::: DOCUMENT SECTION :::

Vlade Janakievski (born April 10, 1957) is a former American football placekicker for the Ohio State Buckeyes.  Janakievski was born in North Macedonia while it was part of Yugoslavia and moved to the United States with his parents in 1967 at the age of 10.  He graduated from Whitehall Yearling high School in 1976, where he was the placekicker on the football team.

He was a walk-on player from the soccer team who handled the placekicking duties for the Buckeyes in the 1977-1980 seasons.

During Janakievski's career at Ohio State he:
 was the first Ohio State kicker to be chosen as an All-Big Ten selection, twice 
 is second in extra points made in a career (172)
 is second in extra points attempted in a career (179)
 is second in most consecutive field goals made (15) in 1979-80 season
 is third for most kicking points in a career (295)
 is tied for third for extra points made in a game (9 against Northwestern in 1978 and 1980)
 is tied for third for extra points attempted in a game (9 against Northwestern in 1978 and 1980)

:::

| COMPLETE THE FOLLOWING |
1. From the Janakievski profile, list every ranking in which he is placed second, each with the number given in parentheses.
2. In the Janakievski profile, take the part that opens with the words containing "is second in extra points attempted" and closes with "made in a game (9 against Northwestern in 1978 and 1980)", and write it out again with "Northwestern" swapped for "Purdue".

::: RAW RECORDS :::

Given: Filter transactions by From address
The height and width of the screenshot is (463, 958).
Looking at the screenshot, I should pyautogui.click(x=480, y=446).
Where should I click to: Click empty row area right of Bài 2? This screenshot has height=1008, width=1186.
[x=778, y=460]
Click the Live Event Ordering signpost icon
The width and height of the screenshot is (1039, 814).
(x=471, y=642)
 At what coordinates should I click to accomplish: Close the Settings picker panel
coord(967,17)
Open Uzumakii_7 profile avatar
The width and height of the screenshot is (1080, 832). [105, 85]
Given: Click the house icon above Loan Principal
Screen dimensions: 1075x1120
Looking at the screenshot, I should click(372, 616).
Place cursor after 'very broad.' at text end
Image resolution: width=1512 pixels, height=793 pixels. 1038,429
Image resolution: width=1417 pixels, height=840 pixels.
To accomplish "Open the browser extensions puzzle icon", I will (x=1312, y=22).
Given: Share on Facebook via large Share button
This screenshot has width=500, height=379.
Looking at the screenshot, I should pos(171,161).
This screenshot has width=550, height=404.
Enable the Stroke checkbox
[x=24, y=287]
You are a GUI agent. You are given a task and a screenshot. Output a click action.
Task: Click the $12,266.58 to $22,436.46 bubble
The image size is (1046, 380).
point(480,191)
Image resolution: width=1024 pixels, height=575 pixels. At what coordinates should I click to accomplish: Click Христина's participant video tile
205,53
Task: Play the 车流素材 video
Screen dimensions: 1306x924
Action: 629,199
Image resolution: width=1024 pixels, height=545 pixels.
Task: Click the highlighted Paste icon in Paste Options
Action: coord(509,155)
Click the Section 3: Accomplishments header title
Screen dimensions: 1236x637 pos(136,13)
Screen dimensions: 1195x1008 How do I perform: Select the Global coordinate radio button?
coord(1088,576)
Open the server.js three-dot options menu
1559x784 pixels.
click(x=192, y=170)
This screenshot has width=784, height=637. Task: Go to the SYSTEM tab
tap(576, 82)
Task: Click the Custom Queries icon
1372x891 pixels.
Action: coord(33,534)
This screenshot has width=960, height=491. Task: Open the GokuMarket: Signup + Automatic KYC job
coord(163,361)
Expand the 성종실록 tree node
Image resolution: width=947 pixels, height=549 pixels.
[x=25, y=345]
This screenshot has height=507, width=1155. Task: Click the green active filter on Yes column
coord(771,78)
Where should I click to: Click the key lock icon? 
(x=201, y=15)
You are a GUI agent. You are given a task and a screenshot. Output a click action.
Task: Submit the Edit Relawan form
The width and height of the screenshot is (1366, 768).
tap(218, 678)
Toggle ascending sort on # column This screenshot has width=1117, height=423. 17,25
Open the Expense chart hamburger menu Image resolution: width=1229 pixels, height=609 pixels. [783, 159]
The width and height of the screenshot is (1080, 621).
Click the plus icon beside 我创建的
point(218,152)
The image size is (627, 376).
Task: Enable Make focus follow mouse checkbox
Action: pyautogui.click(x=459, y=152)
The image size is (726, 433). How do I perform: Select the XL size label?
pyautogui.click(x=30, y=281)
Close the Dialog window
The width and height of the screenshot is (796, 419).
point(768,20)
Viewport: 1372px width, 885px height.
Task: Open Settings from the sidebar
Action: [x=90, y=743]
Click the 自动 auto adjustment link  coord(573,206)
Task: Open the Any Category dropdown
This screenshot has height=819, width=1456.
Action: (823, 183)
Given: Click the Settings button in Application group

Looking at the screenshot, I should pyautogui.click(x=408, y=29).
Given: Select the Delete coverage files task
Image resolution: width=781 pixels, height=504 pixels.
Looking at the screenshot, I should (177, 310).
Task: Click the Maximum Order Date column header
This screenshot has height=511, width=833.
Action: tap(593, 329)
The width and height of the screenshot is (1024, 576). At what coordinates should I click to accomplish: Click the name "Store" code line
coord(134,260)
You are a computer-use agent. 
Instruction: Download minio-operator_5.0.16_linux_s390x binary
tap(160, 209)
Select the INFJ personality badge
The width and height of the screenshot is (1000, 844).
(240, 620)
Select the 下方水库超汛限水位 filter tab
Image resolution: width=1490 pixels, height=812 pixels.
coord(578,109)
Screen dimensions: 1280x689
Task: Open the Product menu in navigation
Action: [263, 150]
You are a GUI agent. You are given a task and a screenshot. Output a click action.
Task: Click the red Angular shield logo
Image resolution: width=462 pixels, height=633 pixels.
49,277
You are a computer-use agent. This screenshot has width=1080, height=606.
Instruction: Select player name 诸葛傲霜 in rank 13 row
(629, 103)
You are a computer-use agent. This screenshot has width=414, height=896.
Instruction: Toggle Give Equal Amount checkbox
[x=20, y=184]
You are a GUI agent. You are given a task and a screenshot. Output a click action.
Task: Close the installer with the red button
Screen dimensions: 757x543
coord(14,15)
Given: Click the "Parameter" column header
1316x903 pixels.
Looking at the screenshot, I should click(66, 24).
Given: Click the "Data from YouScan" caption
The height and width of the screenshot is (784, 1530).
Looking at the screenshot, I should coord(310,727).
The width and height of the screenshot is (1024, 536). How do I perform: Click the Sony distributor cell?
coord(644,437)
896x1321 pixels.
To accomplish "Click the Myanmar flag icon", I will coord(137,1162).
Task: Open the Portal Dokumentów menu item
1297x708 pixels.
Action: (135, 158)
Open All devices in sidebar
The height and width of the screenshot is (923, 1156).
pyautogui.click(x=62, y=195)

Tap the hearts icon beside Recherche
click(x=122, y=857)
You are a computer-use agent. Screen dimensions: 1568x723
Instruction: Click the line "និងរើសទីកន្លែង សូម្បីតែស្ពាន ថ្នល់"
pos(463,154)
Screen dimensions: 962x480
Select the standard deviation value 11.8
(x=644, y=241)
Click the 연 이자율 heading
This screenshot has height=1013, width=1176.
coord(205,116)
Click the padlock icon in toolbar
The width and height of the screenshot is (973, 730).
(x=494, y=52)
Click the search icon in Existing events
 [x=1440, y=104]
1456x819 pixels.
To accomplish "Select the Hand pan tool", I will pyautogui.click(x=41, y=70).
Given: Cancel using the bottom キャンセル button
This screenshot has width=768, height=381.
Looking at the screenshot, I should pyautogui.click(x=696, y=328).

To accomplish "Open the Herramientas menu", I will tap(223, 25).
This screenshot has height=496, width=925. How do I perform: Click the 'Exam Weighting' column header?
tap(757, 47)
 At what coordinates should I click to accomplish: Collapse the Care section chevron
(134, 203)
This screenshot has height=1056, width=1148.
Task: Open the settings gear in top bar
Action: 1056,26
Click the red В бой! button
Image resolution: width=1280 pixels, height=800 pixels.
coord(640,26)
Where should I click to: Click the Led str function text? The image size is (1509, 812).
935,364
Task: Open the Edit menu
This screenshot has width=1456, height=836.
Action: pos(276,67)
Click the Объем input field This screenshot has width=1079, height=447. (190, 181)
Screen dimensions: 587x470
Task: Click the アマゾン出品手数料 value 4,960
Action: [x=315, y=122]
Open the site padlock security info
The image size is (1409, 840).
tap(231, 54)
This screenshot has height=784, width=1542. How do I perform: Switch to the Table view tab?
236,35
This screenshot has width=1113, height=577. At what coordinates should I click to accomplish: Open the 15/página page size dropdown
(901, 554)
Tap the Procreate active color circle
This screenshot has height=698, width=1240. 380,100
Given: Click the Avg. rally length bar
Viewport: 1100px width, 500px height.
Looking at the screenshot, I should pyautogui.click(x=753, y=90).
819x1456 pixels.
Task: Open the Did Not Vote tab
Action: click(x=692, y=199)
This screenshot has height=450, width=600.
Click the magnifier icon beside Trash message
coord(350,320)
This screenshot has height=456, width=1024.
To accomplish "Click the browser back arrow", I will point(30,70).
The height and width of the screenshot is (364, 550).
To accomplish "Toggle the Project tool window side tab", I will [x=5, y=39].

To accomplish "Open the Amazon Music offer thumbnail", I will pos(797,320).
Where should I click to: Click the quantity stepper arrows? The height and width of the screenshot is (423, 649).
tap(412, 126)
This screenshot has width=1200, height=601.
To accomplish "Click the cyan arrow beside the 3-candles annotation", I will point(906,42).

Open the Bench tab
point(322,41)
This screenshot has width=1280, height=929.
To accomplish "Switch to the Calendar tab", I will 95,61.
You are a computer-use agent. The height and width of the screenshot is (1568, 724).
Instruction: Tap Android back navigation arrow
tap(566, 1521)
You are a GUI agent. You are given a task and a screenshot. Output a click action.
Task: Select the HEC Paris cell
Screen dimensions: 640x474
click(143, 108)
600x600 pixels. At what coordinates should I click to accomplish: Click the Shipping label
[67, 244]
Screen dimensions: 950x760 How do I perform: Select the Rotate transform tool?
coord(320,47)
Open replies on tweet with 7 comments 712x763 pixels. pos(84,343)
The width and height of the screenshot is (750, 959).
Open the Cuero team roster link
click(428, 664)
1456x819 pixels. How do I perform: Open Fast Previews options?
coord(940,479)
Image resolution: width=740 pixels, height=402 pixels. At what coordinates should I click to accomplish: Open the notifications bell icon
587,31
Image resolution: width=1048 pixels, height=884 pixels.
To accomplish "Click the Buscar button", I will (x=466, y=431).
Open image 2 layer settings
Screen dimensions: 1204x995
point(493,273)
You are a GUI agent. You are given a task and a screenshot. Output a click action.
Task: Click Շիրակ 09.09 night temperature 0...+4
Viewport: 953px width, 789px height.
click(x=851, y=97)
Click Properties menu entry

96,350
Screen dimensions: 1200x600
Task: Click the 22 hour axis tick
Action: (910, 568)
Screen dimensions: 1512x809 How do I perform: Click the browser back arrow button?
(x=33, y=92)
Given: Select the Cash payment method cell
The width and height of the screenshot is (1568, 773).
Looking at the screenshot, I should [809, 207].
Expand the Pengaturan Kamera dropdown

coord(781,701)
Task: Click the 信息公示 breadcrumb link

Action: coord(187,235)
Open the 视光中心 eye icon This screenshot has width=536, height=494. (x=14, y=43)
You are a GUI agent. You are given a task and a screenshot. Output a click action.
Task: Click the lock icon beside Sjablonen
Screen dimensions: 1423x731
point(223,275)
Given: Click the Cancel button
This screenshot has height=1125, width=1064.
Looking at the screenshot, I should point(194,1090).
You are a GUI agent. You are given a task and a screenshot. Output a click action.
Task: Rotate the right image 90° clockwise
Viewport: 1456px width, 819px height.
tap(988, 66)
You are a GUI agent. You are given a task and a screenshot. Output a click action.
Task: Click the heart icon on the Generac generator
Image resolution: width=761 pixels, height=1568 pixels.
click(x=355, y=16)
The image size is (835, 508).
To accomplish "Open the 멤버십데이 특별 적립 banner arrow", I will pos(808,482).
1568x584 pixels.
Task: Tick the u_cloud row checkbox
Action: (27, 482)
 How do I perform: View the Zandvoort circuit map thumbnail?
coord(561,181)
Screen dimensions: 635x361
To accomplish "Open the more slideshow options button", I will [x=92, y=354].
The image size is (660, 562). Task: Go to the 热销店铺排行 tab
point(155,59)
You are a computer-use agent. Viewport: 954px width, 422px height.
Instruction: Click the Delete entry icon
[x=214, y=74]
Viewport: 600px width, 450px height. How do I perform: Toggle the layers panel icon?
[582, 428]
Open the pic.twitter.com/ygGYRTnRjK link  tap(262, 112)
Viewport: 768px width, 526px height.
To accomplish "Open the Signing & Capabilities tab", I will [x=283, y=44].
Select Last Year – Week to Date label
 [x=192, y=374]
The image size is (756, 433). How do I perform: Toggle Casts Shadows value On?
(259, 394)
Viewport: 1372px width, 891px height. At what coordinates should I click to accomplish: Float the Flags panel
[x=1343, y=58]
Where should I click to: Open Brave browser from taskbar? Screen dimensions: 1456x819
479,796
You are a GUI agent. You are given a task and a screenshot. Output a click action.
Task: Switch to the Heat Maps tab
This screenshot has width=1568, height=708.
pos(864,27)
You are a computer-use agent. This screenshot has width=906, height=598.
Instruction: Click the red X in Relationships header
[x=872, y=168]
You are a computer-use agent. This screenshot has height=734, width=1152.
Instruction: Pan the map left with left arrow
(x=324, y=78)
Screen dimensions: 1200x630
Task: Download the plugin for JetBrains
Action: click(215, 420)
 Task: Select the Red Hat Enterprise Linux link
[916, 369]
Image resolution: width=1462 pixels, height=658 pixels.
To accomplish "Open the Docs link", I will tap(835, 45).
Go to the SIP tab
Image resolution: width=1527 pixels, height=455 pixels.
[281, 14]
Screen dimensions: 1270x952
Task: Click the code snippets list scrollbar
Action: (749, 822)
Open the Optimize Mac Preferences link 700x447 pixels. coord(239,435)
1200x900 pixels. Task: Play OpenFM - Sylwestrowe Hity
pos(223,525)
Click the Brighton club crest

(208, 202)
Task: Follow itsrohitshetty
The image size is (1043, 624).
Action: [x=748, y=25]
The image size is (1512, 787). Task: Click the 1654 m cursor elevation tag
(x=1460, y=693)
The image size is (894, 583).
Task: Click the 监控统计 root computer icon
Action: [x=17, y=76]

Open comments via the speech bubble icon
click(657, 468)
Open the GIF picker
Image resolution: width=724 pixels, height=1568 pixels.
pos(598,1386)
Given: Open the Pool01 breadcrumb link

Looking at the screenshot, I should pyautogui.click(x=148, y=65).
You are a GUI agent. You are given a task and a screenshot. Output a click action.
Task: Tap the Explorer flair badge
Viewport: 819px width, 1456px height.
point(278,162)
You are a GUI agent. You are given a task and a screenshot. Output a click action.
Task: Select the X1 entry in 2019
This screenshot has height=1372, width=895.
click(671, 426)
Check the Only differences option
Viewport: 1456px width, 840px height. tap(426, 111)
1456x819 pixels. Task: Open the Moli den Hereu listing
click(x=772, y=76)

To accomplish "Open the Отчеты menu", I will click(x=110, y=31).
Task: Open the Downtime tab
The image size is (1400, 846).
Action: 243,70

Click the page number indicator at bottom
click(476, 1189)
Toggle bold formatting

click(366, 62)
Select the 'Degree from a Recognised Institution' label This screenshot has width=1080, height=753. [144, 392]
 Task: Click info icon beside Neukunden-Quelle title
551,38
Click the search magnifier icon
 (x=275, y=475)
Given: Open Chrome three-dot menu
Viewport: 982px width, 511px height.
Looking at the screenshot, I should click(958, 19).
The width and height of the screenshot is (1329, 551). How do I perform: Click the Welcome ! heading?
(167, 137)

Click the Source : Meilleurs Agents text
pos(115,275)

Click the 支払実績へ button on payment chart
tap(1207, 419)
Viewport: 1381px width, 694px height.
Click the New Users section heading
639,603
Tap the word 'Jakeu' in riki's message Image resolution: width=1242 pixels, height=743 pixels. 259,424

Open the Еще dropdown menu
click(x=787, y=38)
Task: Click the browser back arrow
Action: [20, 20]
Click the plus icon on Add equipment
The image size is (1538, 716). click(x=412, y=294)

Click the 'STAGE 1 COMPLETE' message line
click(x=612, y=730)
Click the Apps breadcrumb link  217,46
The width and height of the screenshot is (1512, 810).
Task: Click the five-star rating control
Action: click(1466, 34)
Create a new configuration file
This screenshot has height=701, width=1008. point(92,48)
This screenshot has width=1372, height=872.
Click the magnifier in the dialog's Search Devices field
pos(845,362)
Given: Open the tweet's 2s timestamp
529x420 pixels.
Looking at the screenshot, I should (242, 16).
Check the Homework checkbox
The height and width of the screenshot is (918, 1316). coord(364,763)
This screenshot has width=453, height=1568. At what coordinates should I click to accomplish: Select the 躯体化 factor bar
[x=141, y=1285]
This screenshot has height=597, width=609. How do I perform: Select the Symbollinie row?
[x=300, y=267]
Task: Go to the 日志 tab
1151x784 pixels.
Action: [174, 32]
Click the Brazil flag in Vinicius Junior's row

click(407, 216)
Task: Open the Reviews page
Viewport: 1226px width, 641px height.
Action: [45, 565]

:::

| RESPONSES |
1.
- Extra points made in a career (172)
- Extra points attempted in a career (179)
- Most consecutive field goals made (15), in the 1979-80 season

2.
is second in extra points attempted in a career (179)
 is second in most consecutive field goals made (15) in 1979-80 season
 is third for most kicking points in a career (295)
 is tied for third for extra points made in a game (9 against Purdue in 1978 and 1980)